Colour Kindle on the Way?

Some innovations burn brightly for a brief period, then disappear from view, often forever.  Take solid rubber tyres on bicycles, for instance.  For a very short period they were seen as the be all and end all of technology, providing a drastic improvement on the solid metal rims that the earlier bikes had run on.  Then a smart guy named Dunlop figured that using an inflatable rubber tube inside a rubber housing would give a smoother ride and solid rubber tyres never made a come back.

It's probable that dedicated eReaders, with their e-Ink displays, will go the way of solid rubber tyres.  I think that will be a shame in many ways - their superior readability in broad daylight, the extended battery life and the almost limitless amount of eBooks that can be stored makes them a must have device.  In a peculiar way the fact that they do one trick particularly well and pretty much no other tricks at all is a compelling feature too.  They do do some other tricks, like surfing the net and playing simple games, but not very well.

Amazon in particular have added other features that are just pure novelty or just difficult to fathom.  Take the  text to speech feature that makes Stephen Hawkins sound like he's a trained vocal actor.  Then there's the underlining of phrases in books - I'm guessing that previous readers have underlined the passages in their copies and Amazon have passed that data to all new copies.  Where's the context? What is it achieving?  Some books seem to be virtually a continuous underline, which makes me wonder what is being said by whoever did that.  Or maybe I'm just grumpy as I haven't worked out how to underline, or even found a reason why I'd want to.

But tablet computers that can be read like a dedicated eReader while surfing the net in a meaningful way, play real games, send and receive emails and many other things are being offered at a variety of price points, with some very good models being not a lot more expensive that your average dedicated eReader.  In the absence of a sensible price drop in dedicated eReaders this is putting a real squeeze on the e-Ink devices, with many potential eReader purchasers digging a little deeper and buying a tablet computer instead.  OK they can't be read in sunlight, but how big a deal is that for most of us?  And so they have to charge the battery every night, but that's just a routine like the one they already have with their mobile phone and that's hardly onerous.

However Amazon, the company that has probably done more to popularise dedicated eReaders and eBooks in general than anyone else, is hanging on to the type of device where other companies might be considering a tactful retreat.  Instead of backing out of the market, or even reducing prices to make their dedicated eReaders more attractive, they've been adding new models to the product line and it looks like they're gearing up to introduce the next step.

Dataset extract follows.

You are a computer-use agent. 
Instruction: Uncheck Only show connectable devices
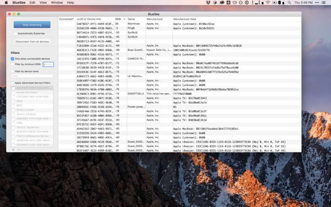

They've bought a colour e-Ink company from Samsung and given the way they are still pushing e-Ink devices it's a fair bet that Amazon will be launching a colour e-Ink eReader sometime soon.  Perhaps Samsung have decided that the market for such a device is too limited, but maybe not.  The kind of books that have traditionally benefited from the use of colour - apart from the cover maybe - have been encyclopaedias and children's  books.  Obviously the internet has made encyclopaedias almost obsolete, but of course the one group we don't want to have unrestricted access to the net are kids, for the twin sound reasons that they may be exposed to stuff we would prefer they didn't see and, of course, the net's not always (ever) right.

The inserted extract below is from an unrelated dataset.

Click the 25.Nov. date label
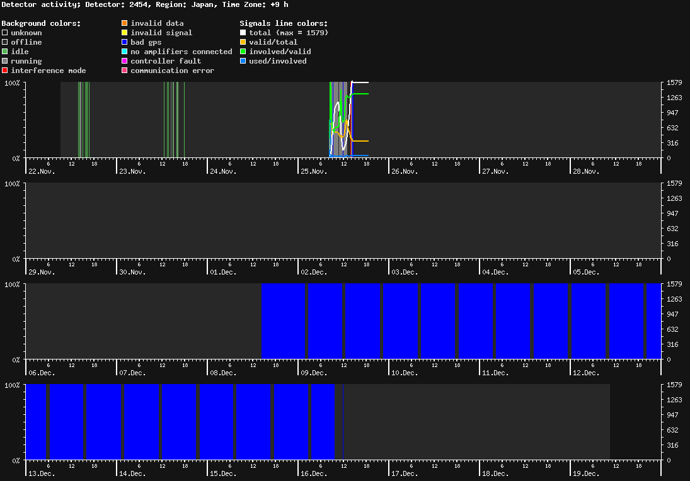The height and width of the screenshot is (481, 690). tap(313, 171)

So a colour e-Ink device that housed a child friendly encyclopaedia and also run suitable colour children biased books could be a game changer.  Put parental controls to restrict what the kids can access over the internet and you've got a great educational tool that can travel anywhere and, assuming colour e-Ink displays don't reduce the battery life too much, can be used for days on end.  Maybe we haven't seen the end of this particular solid rubber tyre after all.